И хотя я буду считать каждый Божий день этого объявленного вами года, но разве не смирение и терпение приводят к настоящему прощению и воздаянию.

Я не вполне уверена, что Святой престол обратит внимание на мой несчастный род. Но если Бог милостив, как я верю, и как говорят с нашего амвона8, то он даст мне то, о чем я его прошу.

Когда бы вы не явились, через год или более, но я буду ждать вас, Святой отец. Да не оставьте меня в моем смирении и ожидании. Лавку Магдалены всякий покажет. Спасибо вам! Я буду очень ждать, – женщина устало, но крайне учтиво поклонилась монаху, как своему духовнику9.

И медленно направилась к выходу с рыночной площади. Толпа молча провожала заказчицу редкой индульгенции взглядом, почти синхронно моргая в такт каждому ее шагу. Наконец женщина скрылась в одном из многочисленных узеньких переулков.
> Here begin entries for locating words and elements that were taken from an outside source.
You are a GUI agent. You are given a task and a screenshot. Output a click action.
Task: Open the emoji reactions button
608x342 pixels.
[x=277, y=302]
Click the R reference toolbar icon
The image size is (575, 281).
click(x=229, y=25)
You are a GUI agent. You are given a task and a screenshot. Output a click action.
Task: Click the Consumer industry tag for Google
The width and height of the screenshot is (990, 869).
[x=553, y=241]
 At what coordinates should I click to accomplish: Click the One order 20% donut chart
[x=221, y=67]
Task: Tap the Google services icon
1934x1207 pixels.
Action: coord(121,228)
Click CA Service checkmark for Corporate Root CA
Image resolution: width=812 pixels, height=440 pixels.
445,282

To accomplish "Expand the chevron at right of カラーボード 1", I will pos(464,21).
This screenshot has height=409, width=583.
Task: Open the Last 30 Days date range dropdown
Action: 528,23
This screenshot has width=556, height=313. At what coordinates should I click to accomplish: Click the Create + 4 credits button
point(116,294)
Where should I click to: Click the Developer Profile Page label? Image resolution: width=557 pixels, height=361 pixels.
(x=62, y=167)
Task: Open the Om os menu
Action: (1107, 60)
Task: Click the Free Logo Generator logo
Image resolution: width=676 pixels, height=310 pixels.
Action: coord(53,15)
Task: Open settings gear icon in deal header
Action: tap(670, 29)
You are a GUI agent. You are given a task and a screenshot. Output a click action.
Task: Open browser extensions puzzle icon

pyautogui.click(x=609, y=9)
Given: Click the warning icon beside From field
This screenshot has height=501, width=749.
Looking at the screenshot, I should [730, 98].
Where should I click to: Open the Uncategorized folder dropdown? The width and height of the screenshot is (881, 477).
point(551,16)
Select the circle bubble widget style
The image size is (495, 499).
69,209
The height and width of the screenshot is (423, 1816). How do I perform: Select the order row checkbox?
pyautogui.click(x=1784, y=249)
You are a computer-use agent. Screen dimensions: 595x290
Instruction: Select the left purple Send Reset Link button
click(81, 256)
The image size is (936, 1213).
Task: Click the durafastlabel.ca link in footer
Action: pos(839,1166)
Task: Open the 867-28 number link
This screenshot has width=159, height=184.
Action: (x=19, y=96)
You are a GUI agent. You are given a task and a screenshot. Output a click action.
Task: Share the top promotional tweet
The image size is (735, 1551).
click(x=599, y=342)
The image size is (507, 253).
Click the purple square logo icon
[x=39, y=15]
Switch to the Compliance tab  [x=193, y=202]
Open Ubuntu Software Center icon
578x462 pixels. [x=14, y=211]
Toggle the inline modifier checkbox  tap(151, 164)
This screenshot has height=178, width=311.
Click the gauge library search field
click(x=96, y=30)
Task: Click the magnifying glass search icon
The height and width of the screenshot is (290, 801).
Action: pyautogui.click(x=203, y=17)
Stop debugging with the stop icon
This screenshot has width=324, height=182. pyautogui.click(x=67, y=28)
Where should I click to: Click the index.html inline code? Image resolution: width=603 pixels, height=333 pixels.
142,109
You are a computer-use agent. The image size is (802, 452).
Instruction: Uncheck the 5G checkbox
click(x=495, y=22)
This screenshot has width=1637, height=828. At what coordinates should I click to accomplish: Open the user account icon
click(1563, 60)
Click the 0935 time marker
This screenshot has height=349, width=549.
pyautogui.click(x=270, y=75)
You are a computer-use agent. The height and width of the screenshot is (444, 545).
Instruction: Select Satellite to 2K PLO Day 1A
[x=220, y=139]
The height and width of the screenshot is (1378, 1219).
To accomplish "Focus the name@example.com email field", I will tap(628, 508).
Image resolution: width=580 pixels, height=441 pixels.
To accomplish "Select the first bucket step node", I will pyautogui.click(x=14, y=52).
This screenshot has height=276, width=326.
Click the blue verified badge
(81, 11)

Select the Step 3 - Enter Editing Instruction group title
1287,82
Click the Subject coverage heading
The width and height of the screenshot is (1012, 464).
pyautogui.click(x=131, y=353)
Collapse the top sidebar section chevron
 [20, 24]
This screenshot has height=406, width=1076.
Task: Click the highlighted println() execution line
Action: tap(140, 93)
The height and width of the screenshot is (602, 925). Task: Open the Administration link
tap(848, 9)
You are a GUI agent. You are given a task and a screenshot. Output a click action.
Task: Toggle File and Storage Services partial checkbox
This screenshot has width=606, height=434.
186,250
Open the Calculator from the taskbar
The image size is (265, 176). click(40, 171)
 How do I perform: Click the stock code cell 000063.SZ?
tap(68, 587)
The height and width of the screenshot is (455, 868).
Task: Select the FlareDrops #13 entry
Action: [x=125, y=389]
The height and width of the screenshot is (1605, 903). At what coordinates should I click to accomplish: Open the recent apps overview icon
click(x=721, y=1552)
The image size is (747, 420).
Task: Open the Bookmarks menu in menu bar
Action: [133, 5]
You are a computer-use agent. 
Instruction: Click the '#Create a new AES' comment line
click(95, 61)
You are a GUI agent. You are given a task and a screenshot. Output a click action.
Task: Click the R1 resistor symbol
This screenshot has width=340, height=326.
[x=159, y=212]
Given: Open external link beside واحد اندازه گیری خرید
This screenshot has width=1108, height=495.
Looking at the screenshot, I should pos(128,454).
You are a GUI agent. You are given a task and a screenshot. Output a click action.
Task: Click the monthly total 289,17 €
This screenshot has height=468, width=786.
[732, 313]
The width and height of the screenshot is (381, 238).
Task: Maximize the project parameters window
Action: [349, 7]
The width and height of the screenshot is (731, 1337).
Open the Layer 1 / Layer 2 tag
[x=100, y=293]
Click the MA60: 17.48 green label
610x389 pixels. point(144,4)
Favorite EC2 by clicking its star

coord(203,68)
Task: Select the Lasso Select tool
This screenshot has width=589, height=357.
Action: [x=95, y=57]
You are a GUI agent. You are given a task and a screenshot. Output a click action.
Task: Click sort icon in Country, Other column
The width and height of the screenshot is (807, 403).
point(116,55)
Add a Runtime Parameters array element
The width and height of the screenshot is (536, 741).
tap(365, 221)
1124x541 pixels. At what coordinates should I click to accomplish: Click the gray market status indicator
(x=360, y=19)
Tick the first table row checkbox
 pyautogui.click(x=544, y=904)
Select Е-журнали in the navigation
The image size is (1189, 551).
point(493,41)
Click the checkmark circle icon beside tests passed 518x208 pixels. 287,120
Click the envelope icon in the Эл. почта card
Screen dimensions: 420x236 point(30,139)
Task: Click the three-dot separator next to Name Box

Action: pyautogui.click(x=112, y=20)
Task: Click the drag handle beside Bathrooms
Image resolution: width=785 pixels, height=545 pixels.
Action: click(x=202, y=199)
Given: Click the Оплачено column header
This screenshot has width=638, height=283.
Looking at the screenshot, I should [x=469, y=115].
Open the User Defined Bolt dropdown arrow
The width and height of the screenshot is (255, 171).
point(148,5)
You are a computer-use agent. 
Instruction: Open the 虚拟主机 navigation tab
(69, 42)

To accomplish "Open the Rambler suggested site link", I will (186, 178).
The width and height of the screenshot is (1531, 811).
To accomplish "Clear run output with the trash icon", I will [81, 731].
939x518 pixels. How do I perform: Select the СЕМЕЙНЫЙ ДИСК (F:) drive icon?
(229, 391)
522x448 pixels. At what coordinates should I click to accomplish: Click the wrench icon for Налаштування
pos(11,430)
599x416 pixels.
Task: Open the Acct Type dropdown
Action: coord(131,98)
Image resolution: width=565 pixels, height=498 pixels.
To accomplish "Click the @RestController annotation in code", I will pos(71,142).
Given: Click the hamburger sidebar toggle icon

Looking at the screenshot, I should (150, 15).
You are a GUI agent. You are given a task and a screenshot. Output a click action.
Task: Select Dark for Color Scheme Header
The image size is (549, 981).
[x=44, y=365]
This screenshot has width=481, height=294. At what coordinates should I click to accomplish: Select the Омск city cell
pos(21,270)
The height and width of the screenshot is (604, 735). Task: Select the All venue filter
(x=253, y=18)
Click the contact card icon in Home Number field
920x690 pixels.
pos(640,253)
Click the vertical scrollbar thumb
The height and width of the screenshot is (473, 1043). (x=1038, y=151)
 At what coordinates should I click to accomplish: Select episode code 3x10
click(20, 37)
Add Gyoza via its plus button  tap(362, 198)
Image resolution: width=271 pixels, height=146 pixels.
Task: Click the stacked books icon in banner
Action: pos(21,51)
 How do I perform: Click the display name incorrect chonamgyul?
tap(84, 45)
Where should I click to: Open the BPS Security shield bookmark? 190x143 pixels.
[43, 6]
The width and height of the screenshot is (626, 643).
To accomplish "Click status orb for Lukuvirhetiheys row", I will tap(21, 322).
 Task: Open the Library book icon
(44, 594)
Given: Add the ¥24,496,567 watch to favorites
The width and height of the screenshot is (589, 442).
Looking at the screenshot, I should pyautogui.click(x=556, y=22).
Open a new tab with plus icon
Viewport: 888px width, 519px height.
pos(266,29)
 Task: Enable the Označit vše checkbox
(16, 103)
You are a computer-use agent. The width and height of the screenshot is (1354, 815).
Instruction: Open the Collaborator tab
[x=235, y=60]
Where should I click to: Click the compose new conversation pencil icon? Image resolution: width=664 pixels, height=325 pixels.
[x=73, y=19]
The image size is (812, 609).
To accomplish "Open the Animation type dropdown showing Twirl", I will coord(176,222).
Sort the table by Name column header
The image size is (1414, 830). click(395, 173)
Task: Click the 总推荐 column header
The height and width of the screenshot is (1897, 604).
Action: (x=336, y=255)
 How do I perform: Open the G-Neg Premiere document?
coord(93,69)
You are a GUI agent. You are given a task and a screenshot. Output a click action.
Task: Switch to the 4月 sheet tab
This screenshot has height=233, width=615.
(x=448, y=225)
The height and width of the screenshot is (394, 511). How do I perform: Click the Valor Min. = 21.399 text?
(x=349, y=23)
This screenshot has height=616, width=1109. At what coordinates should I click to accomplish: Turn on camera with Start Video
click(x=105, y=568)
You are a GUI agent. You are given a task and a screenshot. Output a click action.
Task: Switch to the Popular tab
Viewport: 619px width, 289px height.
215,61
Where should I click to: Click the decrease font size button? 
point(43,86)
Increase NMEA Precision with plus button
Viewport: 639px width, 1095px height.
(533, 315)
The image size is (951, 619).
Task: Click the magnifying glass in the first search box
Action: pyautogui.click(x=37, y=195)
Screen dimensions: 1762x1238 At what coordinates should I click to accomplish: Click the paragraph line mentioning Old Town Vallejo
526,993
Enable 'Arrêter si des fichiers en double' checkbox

А в это время со стороны рыбного базара – совсем другой части торговых рядов – к монаху приближался, расталкивая замерших от предыдущего «спектакля» зевак, какой-то запыхавшийся и немного заикающийся рыжий бородач средних лет:

– Монах-х, а у тебя есть индульгенция на анаф-фему Архиепископа и полное отпущение грех-хов?

Поистине, удачный день…

1

Рай (перевод с латинского).

2

От вины и наказания (перевод с латинского).

3

Полное прощение (перевод с латинского)

4

Отец (перевод с немецкого).

5

Продавец индульгенций.

6

Проклятие (устаревшее).

7

Библия, Книга Исаия. Глава 55. Стих 7.

8

Возвышение в церкви для чтения Священного Писания.

9

Священник, совершающий таинство покаяния.